I must apologize now because this post isn’t going to give you all the answers to that one question, but it seems like many people try to find the root to their own happiness everyday. Just Google “Happy” or words similar to it and just watch what pops up. I recently started reading Gretchen Rubin’s Happier At Home, two summers ago I read her first book, The Happiness Project, which sparked a fire in me to discover I really liked photography and should start to pursue it again (one reason this blog got started!) I’m not sure if it’s the winter blues or just because the New Year has come upon us, but I’ve decided I need to reboot my effects in the happiness area. Don’t get me wrong, I am a happy person, there are plenty of things I am grateful for and are happy about, but there are also some things I need to improve upon.
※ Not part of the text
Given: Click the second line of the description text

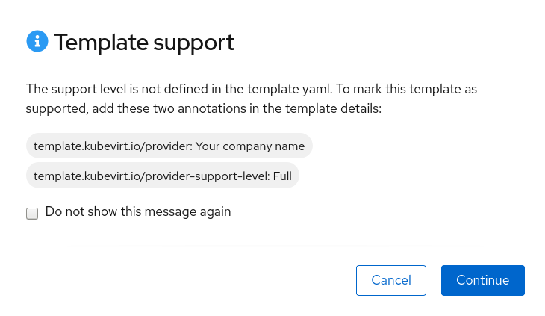Looking at the screenshot, I should (203, 109).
“Happiness is neither virtue nor pleasure nor this nor that, but simply growth. We are happy when we are growing.” -William Butler Yeats
The main reason I started this blog wasn’t because I wanted to show the whole world my photography skills or gather a huge following (but that would be nice!), but it was to be accountable for my time & my progress. I wanted to watch myself grow…the quote rings true, we are happier when we are growing. I’ve never been good at keeping a journal, or a food log or even an exercise routine, (coming from the girl who was a D1 Athlete), I’m not sure why my blog has stuck with me, all I know it’s working for me and I should keep at it. Only ‘you’ can hold yourself back and I think I’m really good at it! “I don’t know where to start,” “I don’t have enough time,” “I don’t know what I’m doing…” are all excuses I have used to talk myself out of what I should really be doing and what would make me happy, I’m not sure why that is, but I’m prepared to get to the root of the problem. Maybe I need to make realistic goals, maybe I have to start small, maybe I need to hire people to do it for me…(I wish). All I know is that it starts me with and only me and I just have to do it! So I’ve come up with some steps (a plan) to find the root of my happiness…
Steps to the Root of My Happiness:
1) Put the puzzle pieces together…meaning get all my ducks in a row. I feel stressed because there are just some things I haven’t done to make my business legit yet. So I must make a to-do list and cross them off!
2) Find more time…
quit my job I can’t do that (right now), but it would free up some time in my day. So I need to mange my time wisely, maybe by setting up some type of photography schedule when I get home or on the weekends.
3) Blog more…blogging makes me happy, photography makes me happy, so I should find time to do both more often!
4) Stop worrying…hahahahahaha, sorry I think this is genetic and you can’t change your genes! But how about focus on what I can change and not on what I can’t!
5) Learn more about marketing myself & creating a brand I love! This is a big one, I must put myself out there, that’s the only way to get clients and take more photographs and learn…I must figure out who I am as a photography and brand myself accordingly. It’s not going to happen over night (I must remember this!)
What are you doing to find the root to your happiness? Are you doing what makes you happy?